ASSIGNMENT
When you have gone through the records, report how many lines include "agent", giving the number and nothing more.

MATERIAL TO PROCESS
........
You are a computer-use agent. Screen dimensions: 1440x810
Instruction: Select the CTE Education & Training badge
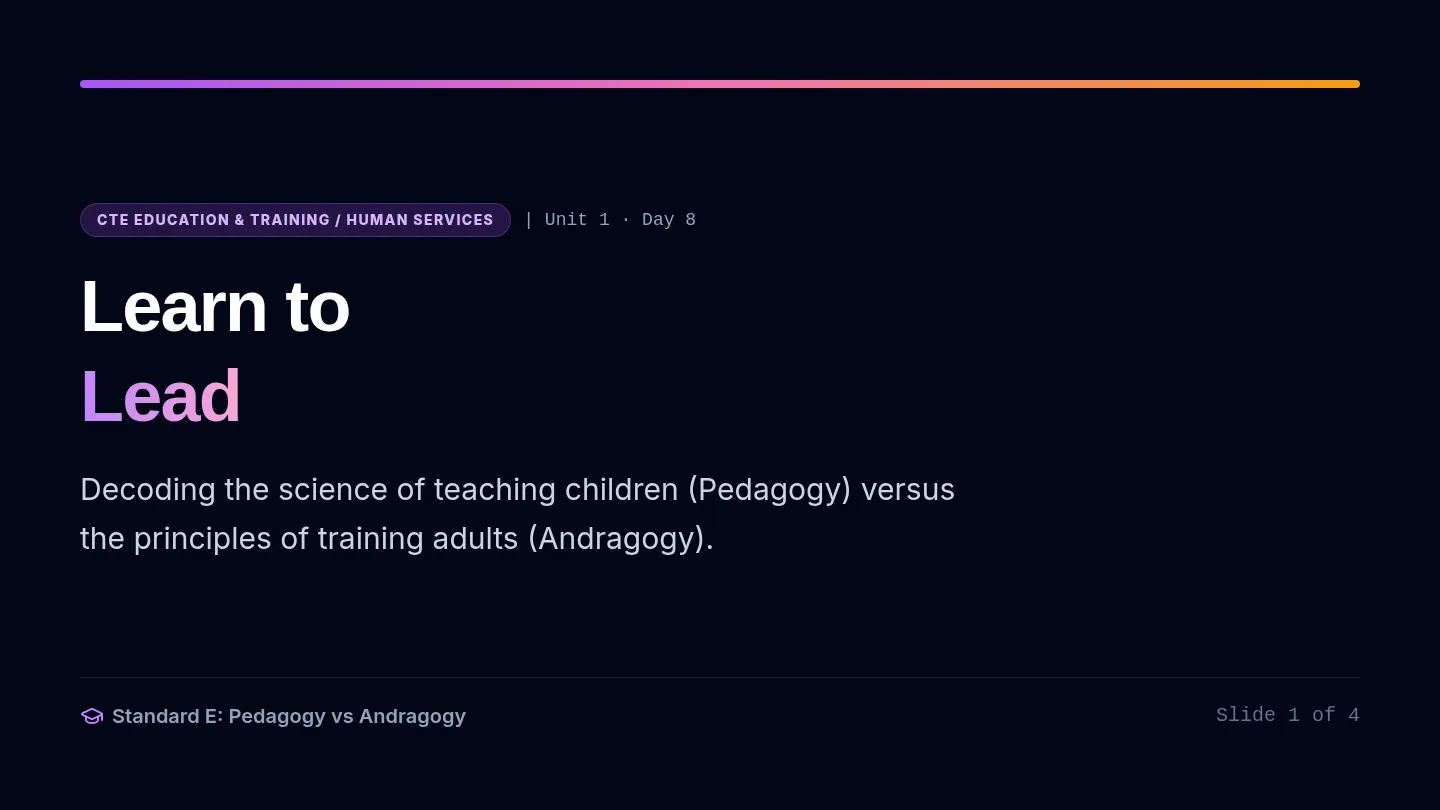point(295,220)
........
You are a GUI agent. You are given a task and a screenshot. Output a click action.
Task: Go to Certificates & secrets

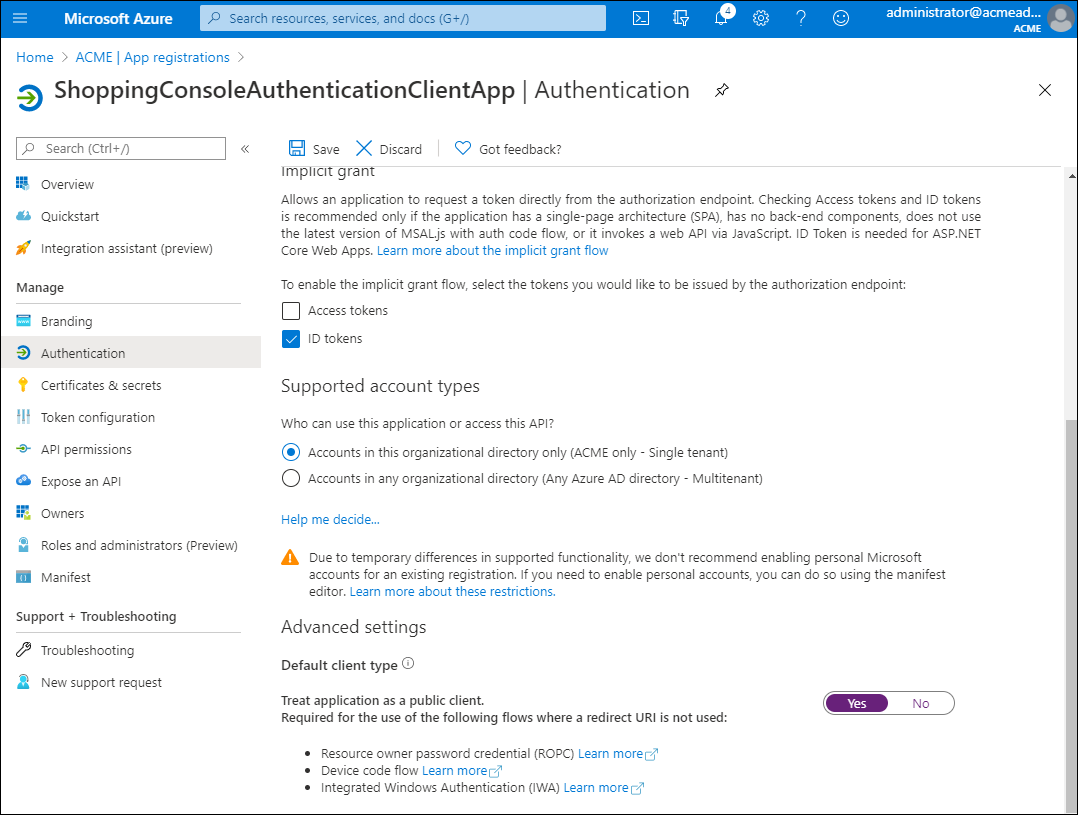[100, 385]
........
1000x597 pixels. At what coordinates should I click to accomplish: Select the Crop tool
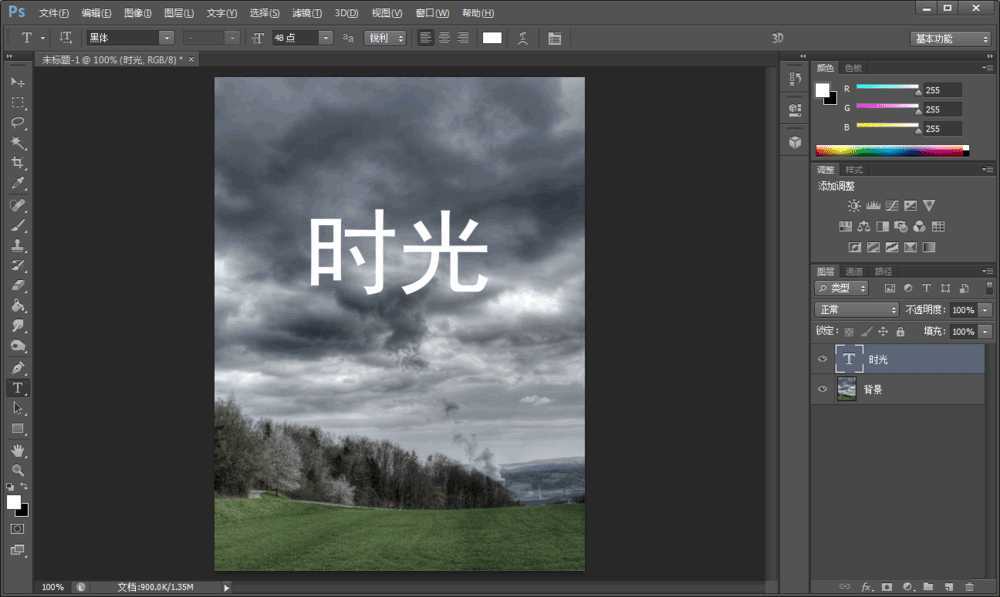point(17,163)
........
OUTPUT
2